Rename "image size" to "screenshot size" in the records, starting at the line that has "Locate an element" and ending with the last of the records. Give those lines again with all else unchanged, and leave the pictures out.

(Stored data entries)
# # # #

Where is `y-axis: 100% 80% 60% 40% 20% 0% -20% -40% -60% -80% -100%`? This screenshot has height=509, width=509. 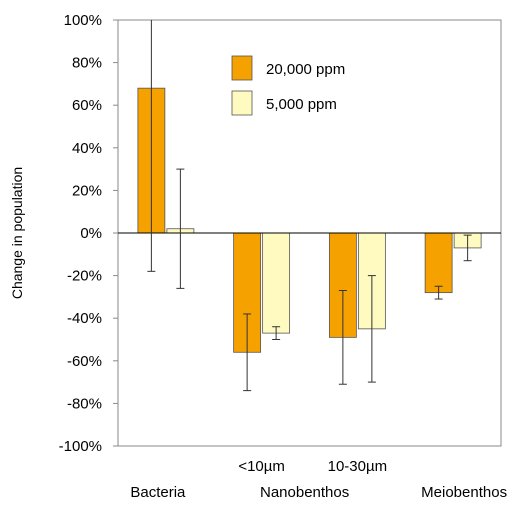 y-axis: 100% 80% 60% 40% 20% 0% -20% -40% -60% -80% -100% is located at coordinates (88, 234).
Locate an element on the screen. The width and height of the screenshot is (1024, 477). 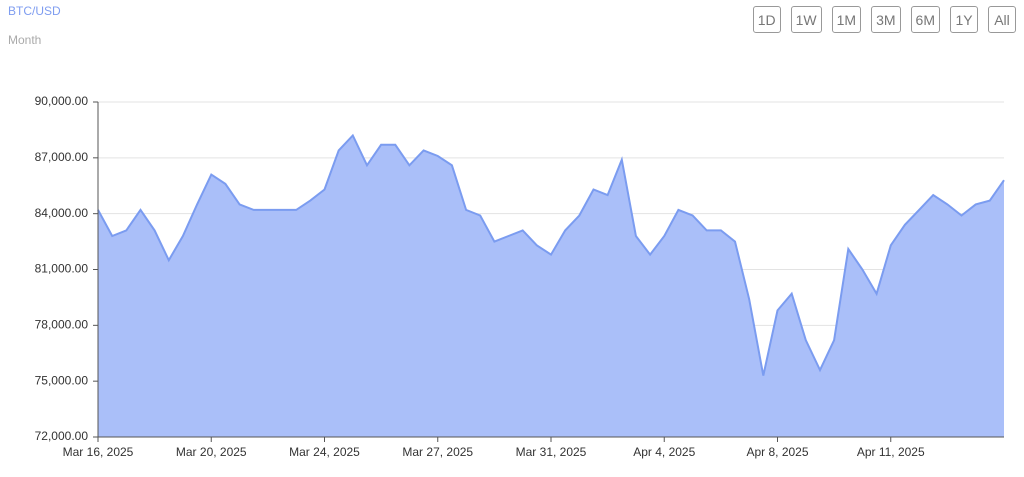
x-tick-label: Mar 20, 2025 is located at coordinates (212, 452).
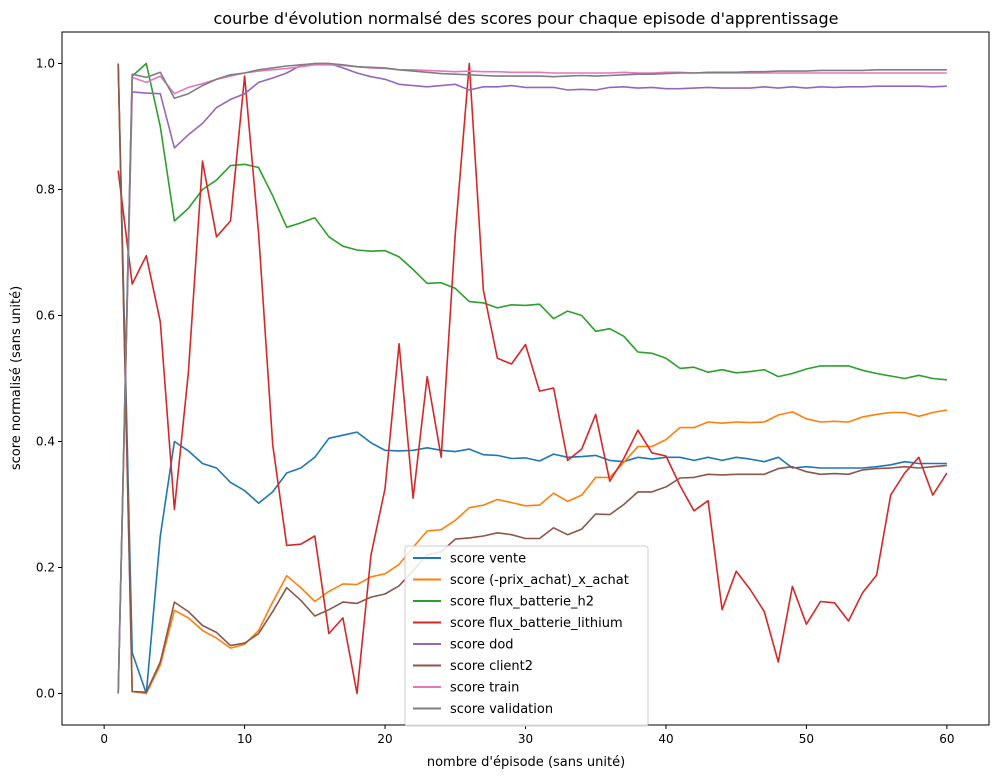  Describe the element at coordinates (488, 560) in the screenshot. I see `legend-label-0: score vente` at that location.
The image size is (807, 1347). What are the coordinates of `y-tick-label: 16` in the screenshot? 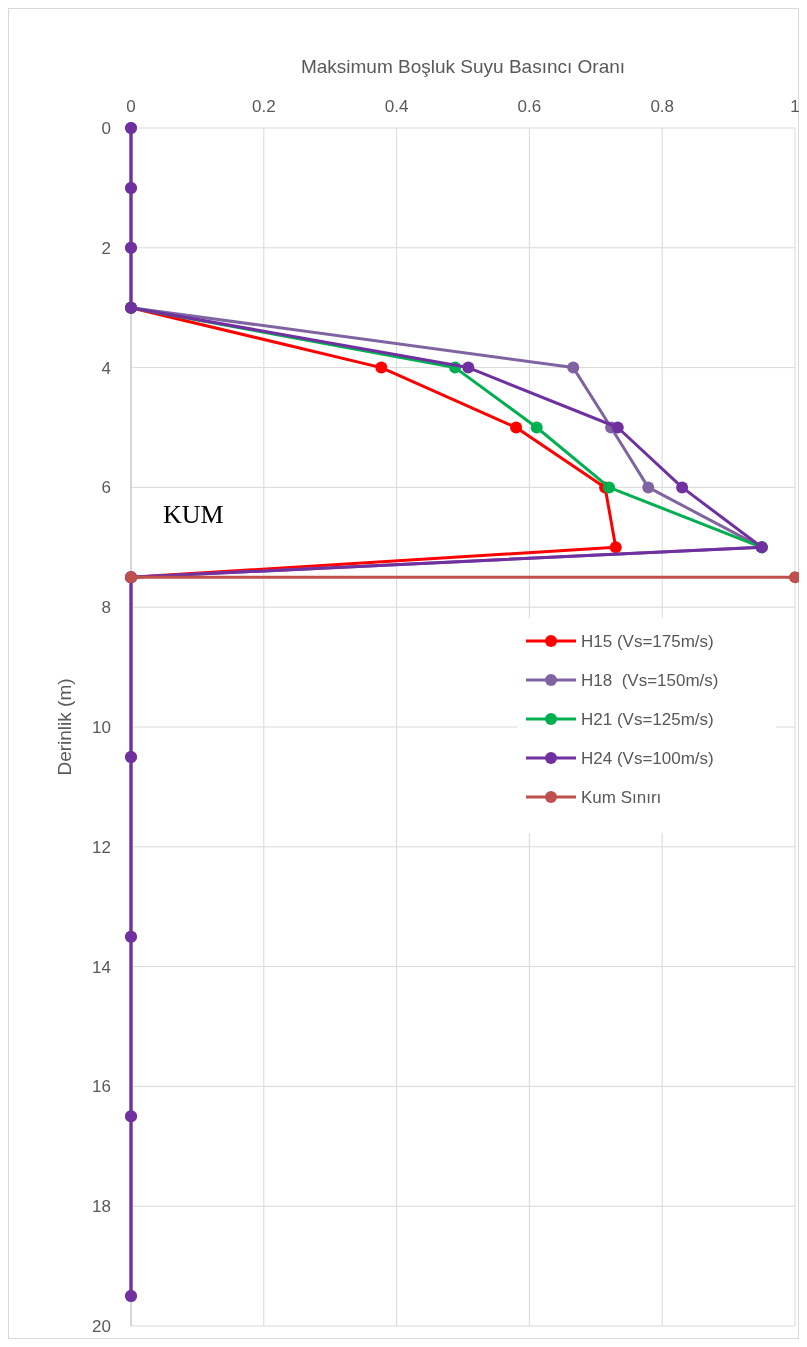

# # # #

*Result*:
Locate an element on the screen. The width and height of the screenshot is (1024, 477). 
x-tick-label: Mar 20, 2025 is located at coordinates (212, 452).
  Describe the element at coordinates (488, 560) in the screenshot. I see `legend-label-0: score vente` at that location.
The screenshot size is (807, 1347). What are the coordinates of `y-tick-label: 16` in the screenshot? 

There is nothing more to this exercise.